Given exercise 1: Copy the records from their start through the line that contains "This screenshot has width=549, height=341.", including both ends.

Provided text:
——————————

Can tree structures solve your problems?

8 min read

Representing hierarchical data can be a challenging task in relational databases. Tree structures in SQL are a fundamental solution to this problem, allowing you to organize data hierarchically, just like the branches of a tree. In this blog post, let’s dive into the world of tree structures in SQL with zen8labs, exploring the advantages, disadvantages, and providing practical examples to help you understand when and how to use tree structures effectively.

Basic concepts

  • Nodes: each element in a tree structure is called a node.
  • Root nodes: this is the starting point of a tree
  • Parent and child nodes: nodes can have “parent” and “child” relationships.

——————————

[Collected data]
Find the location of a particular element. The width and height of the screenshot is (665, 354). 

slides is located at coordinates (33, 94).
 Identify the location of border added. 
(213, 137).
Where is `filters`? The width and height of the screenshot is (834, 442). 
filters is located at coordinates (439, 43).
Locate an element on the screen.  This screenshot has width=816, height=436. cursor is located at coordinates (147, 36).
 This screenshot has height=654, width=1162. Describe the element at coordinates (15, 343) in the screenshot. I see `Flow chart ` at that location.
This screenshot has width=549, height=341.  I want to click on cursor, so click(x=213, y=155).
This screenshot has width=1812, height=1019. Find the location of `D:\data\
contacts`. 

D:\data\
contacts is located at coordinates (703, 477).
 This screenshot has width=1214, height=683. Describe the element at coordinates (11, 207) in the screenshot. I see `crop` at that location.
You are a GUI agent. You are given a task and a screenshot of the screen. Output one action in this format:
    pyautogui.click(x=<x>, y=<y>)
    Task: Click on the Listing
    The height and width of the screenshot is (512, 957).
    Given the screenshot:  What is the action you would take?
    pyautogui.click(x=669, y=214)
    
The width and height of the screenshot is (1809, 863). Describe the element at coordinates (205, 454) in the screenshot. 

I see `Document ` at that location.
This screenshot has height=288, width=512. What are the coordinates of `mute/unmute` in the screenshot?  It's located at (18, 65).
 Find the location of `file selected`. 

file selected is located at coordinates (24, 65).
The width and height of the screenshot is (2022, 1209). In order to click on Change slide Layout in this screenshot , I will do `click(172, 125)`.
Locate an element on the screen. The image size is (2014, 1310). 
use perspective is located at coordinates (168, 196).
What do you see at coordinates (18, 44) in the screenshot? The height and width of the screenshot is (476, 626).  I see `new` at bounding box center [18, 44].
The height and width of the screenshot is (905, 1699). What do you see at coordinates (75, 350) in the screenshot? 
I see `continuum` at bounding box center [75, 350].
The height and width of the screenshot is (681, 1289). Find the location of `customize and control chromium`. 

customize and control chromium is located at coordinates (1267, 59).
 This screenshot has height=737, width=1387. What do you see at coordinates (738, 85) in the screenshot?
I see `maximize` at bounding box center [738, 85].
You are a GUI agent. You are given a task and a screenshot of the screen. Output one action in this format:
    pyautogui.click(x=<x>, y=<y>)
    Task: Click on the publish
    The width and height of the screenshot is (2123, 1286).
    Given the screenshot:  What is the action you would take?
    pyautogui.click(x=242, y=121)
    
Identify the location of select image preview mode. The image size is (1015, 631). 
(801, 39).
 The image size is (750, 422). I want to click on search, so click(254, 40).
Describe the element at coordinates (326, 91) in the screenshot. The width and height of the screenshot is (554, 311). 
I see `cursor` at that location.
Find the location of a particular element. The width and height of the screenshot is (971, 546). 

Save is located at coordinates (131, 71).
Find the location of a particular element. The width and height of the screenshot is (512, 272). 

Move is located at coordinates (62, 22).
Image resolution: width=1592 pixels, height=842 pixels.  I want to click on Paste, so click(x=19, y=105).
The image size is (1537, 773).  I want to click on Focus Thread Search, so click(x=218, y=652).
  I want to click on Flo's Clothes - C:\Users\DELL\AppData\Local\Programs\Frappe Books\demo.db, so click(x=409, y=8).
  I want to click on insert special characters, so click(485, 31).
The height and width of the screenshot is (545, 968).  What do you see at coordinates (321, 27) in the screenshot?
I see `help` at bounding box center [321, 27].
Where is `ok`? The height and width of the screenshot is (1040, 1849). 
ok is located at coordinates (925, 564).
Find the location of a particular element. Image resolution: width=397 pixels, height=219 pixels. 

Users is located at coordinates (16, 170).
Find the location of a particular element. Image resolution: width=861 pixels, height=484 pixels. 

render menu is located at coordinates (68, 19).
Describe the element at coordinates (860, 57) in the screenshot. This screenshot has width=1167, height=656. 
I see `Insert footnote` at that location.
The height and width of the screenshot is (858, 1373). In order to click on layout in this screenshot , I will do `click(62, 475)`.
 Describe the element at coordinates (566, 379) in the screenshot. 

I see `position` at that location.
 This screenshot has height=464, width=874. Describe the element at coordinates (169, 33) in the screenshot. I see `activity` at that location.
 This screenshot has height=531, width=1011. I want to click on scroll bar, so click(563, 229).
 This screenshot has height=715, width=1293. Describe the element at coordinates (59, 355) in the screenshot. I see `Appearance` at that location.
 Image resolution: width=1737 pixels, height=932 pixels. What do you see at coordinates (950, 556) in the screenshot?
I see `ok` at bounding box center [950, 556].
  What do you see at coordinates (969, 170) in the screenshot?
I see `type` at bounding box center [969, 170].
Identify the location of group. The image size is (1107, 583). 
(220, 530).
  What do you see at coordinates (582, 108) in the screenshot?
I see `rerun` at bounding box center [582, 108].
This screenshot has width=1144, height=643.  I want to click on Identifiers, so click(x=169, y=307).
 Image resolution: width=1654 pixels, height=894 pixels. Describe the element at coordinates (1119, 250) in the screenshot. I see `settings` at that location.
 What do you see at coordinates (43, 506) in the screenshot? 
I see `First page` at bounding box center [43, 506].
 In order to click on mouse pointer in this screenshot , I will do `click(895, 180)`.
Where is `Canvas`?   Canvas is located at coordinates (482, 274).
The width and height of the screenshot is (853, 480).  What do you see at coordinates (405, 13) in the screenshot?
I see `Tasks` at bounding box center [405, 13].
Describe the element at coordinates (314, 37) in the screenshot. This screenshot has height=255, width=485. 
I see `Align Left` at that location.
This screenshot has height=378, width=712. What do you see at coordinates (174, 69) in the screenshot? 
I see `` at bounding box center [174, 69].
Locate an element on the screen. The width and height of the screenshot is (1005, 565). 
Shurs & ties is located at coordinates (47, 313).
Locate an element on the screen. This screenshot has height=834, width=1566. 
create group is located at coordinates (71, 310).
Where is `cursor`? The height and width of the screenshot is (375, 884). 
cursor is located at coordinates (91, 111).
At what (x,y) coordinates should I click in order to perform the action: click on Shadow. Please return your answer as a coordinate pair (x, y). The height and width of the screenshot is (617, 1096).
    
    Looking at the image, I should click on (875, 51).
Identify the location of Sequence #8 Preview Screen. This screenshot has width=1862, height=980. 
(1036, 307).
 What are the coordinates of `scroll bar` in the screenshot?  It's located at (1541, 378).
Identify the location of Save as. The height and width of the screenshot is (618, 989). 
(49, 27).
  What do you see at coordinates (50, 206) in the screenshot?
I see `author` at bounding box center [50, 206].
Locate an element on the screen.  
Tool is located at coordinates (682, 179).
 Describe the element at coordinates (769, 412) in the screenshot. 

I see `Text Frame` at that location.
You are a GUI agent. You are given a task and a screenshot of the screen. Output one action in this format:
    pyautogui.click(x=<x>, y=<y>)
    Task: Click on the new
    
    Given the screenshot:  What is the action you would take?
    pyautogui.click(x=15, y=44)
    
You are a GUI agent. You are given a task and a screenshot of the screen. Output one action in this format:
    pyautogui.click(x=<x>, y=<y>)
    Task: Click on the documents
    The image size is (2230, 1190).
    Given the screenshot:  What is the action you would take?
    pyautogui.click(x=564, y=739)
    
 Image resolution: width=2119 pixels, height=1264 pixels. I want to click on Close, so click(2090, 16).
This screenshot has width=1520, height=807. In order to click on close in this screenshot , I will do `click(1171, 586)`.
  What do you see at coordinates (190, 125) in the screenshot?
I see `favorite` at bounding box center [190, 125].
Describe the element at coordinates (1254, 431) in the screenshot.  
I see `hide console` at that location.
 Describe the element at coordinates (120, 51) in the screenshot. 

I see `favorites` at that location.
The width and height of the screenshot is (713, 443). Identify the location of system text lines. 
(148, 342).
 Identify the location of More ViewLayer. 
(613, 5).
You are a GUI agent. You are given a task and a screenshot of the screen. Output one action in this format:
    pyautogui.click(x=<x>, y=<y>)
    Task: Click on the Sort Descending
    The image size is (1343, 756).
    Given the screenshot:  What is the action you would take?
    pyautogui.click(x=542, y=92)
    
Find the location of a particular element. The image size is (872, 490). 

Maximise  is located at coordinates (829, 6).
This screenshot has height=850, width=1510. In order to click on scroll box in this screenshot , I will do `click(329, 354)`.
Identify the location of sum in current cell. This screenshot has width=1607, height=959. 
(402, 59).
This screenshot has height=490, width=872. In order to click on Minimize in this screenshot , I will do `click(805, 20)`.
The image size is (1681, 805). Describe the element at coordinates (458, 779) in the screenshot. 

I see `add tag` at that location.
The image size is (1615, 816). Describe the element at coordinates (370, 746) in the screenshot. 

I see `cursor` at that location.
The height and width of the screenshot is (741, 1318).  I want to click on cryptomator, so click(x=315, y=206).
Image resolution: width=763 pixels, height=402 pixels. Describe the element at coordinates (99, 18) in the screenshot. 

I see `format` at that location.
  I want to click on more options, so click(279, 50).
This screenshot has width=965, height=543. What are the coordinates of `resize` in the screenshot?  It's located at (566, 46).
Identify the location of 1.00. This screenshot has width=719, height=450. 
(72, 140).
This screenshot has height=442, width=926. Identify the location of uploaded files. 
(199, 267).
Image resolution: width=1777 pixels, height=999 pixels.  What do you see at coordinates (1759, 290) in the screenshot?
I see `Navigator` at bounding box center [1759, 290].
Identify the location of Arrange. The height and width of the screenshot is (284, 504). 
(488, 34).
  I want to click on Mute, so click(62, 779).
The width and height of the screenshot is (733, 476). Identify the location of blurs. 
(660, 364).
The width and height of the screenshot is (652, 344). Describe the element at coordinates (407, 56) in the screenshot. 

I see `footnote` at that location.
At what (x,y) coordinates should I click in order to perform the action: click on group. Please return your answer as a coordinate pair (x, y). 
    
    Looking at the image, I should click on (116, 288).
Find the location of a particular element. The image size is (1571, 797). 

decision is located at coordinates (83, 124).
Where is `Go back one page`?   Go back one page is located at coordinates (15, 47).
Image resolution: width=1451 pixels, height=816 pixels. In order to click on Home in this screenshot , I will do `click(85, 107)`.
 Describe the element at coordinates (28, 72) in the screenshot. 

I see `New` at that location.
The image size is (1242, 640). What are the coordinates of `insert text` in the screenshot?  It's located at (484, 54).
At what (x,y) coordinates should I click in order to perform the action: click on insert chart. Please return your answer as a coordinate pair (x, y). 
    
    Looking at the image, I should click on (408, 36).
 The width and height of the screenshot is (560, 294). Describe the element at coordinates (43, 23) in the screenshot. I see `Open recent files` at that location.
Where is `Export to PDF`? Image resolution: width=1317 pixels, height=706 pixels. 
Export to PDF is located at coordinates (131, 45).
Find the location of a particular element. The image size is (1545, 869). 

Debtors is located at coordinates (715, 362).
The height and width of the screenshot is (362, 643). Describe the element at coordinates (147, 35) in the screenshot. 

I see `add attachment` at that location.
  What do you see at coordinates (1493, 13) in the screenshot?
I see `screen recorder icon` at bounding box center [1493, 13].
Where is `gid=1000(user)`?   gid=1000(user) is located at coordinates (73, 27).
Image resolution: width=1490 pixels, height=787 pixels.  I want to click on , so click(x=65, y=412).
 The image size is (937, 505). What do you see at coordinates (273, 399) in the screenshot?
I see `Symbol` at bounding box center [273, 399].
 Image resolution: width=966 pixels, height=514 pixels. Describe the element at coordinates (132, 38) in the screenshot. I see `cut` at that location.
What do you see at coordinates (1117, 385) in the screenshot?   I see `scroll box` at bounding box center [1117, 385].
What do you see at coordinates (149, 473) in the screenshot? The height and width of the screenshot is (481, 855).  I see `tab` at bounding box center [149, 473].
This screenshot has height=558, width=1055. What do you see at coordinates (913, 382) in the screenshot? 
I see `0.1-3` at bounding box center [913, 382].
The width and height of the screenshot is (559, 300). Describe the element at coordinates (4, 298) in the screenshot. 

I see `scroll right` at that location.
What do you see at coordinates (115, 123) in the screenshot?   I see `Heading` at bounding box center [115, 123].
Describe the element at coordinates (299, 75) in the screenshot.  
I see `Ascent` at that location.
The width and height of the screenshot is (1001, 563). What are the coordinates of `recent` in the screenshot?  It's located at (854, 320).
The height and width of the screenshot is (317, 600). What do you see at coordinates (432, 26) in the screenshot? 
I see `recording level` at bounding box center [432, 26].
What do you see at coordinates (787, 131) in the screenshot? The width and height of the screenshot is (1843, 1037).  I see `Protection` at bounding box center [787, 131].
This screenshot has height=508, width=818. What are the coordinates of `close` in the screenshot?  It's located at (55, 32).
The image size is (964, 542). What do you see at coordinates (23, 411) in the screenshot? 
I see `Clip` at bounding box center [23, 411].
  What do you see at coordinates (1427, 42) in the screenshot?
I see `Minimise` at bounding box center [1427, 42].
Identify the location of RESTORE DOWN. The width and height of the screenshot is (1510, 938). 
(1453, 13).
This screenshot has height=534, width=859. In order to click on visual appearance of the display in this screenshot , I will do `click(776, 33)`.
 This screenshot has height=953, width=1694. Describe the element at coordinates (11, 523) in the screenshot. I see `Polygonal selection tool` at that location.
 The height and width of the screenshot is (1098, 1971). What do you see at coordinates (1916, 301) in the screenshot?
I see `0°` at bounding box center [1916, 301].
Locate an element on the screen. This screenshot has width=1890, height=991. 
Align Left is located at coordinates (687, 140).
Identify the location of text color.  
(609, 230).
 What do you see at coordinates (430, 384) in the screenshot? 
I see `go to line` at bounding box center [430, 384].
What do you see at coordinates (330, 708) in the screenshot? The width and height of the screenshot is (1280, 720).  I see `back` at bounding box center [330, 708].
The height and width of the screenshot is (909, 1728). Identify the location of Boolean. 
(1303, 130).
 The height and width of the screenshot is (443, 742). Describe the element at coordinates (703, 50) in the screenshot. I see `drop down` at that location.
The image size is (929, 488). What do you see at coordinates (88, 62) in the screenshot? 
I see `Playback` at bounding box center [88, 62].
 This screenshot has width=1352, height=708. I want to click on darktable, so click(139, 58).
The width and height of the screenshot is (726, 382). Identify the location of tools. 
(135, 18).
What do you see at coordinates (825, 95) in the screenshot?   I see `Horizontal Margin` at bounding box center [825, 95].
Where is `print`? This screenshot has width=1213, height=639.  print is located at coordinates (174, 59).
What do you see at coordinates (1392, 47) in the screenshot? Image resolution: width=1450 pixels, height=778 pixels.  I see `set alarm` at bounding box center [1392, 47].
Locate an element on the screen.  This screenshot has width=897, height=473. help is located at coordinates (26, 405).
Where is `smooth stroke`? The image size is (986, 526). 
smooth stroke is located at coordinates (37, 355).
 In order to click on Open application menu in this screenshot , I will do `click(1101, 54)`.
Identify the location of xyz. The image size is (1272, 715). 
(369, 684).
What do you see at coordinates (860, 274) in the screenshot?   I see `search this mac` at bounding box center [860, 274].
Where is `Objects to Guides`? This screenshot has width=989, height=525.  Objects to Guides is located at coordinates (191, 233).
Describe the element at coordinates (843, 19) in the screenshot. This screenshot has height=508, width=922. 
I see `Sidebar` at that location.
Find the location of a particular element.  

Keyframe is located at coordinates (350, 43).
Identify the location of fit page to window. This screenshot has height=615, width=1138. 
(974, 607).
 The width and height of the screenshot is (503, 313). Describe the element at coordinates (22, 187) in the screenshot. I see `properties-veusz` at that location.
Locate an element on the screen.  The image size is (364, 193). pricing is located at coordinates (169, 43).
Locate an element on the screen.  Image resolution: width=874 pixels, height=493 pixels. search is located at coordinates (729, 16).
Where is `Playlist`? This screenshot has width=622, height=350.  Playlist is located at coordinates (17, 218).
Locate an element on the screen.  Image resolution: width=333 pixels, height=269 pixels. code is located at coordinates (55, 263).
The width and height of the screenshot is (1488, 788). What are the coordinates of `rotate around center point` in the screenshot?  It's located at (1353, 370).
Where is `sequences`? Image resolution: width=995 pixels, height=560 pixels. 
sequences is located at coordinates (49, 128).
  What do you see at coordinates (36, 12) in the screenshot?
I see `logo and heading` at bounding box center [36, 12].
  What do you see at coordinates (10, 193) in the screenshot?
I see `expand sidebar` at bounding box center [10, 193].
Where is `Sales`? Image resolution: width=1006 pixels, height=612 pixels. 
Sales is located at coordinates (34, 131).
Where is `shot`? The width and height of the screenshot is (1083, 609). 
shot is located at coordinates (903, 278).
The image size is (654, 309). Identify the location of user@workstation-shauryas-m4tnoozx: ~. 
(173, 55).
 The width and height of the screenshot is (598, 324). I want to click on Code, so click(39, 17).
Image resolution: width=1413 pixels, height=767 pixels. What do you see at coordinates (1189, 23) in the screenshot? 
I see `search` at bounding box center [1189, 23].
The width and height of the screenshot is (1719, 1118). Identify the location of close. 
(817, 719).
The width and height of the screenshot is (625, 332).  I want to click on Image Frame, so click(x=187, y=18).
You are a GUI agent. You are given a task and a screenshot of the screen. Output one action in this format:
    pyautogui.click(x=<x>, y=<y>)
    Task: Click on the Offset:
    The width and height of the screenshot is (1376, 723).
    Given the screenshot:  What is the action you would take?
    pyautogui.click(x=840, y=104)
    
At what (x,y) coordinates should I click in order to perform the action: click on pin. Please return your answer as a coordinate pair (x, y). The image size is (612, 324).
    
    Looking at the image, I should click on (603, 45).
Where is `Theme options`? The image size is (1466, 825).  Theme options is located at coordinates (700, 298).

——————————

Given exercise 2: Restate the part of the passage on tree structures in SQL that opens with the words containing "Representing hierarchical data" and closes with "tree structures effectively.", changing "blog post" to "article".

Right answer 1:
Find the location of a particular element. The width and height of the screenshot is (665, 354). 

slides is located at coordinates (33, 94).
 Identify the location of border added. 
(213, 137).
Where is `filters`? The width and height of the screenshot is (834, 442). 
filters is located at coordinates (439, 43).
Locate an element on the screen.  This screenshot has width=816, height=436. cursor is located at coordinates (147, 36).
 This screenshot has height=654, width=1162. Describe the element at coordinates (15, 343) in the screenshot. I see `Flow chart ` at that location.
This screenshot has width=549, height=341.  I want to click on cursor, so click(x=213, y=155).

Right answer 2:
Representing hierarchical data can be a challenging task in relational databases. Tree structures in SQL are a fundamental solution to this problem, allowing you to organize data hierarchically, just like the branches of a tree. In this article, let’s dive into the world of tree structures in SQL with zen8labs, exploring the advantages, disadvantages, and providing practical examples to help you understand when and how to use tree structures effectively.